La nouvelle extinction de masse des espèces est amorcée, son rythme serait 100 à 1 000 fois supérieur au taux naturel d’extinction et nous en sommes pleinement responsables. On en parle… Et on l’oublie. Sauf quand il s’agit d’acheter de la pâte à tartiner chocolat noisette. Si on enlevait toute morale et toute éthique sur le sujet, on pourrait se ficher de bouleverser l’équilibre planétaire pour se nourrir… Mais cela serait sans compter que ce bouleversement a des conséquences directes et indirectes sur notre propre santé, celle de nos parents et de nos enfants. Pour un réchauffement mondial de 2 à 3 °C, les experts prévoient ainsi une augmentation du risque de disparition pour 20 à 30 % des espèces animales et végétales. 70 % de nos cultures, 30 % de notre consommation, dépendent de la pollinisation.
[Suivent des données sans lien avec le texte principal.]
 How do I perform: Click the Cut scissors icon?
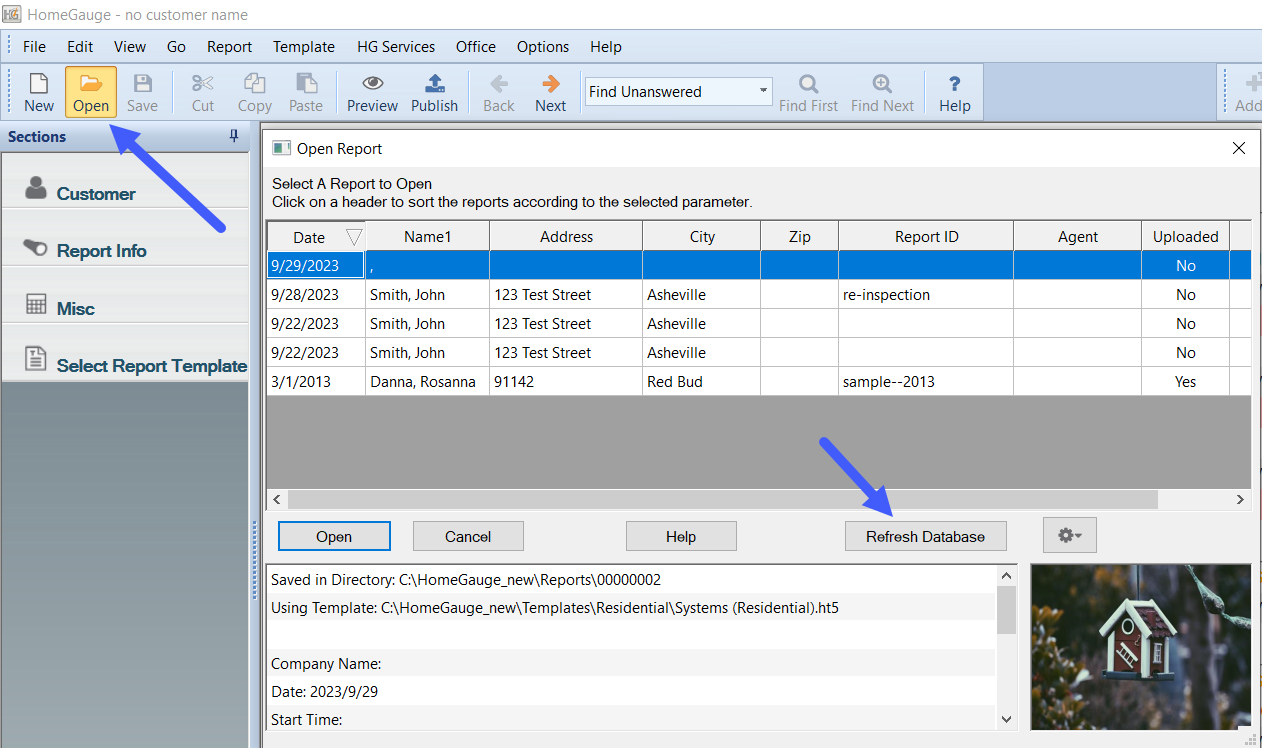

Donc oui, la baisse du nombre d’insectes est un sérieux problème.

Le changement climatique actuel modifie les interactions entre les espèces et leurs milieux de vie dans les écosystèmes. Or ces écosystèmes ont un rôle dans la lutte contre le réchauffement climatique. Quand on perturbe leur équilibre, on augmente les émissions de gaz à effet de serre, et donc les risques de fortes chaleurs et les pénuries d’eau… qui vont elles-mêmes perturber à nouveau les équilibres… Cercle vicieux climatique et écologique catastrophique, y compris pour nous : les canicules ont des conséquences directes sur notre santé. C.Q.F.D.

Se priver d'une mine d'or pour les progrès médicaux

Il ne faut pas non plus oublier que bon nombre de découvertes ont été permises par l’observation ou l’utilisation du vivant : les drosophiles pour la génétique ou encore les micro-organismes et la flore pour la pharmacologie par exemple. La biodiversité est une mine de molécules encore non découvertes. Perdre des espèces revient à perdre de potentiels médicaments ou progrès médicaux. Or on estime à 100 millions le nombre d’espèces, on n’en connaît que 1,9 million dont un million qui seraient menacées.

Je continue… Le contact avec les espaces naturels a fait ses preuves sur la santé mentale et physique. Une étude à Denver pendant la période Covid a montré que le contact avec les espaces verts urbains diminuait les niveaux de dépression et d'anxiété. D’ailleurs, si les jardins fleurissent dans les hôpitaux, ce n’est pas pour rien.

On parle aussi de plus en plus des microbiotes. J’ai appris récemment, dans un colloque (je n’ai pas la source et je m’en excuse) que les enfants élevés à la campagne auraient une meilleure immunité que ceux de la ville grâce à une variété de microbiotes intestinaux bien plus grande.

Certains estiment que la diversité des espèces permettrait d’éviter l’émergence de pathogènes et de zoonoses… Une sorte d’inhibition compétitive ou une dilution, au choix. Cela reste à prouver mais cette théorie est plutôt logique. Or, nous faisons partie intégrante du système. Le Covid l’a montré, l’arrivée du moustique tigre en métropole aussi : la santé humaine, la santé animale et celle de l’environnement sont intimement liées. OneHealth n’est pas un simple concept d’intellectuels, « Une seule santé » tient compte de ce que nous sommes. Et nous ne sommes pas indépendants… ni autonomes. C’est dur à admettre pour certains mais c’est une réalité. Nous faisons donc partie d’un équilibre ancien et évolutif, dont nous avons besoin pour vivre, mais que nous colonisons et que nous saccageons… Et ce faisant, nous nous autodétruisons.

Aussi, nos politiques publiques ne peuvent plus raisonner en silo à travers une répartition des rôles. Le ministère de l’Agriculture, ou celui de l’Économie, ne peut plus prendre des décisions sans consulter les ministères de l’Environnement et de la Santé, car tout est intriqué. Pas si facile à faire, me direz-vous. Non, effectivement. La biodiversité est complexe. Mais elle est aussi irremplaçable. Et nous sommes une espèce, tâchons humblement de ne pas l’oublier ! Préserver ce maillage merveilleux du vivant, c’est préserver notre santé à tous.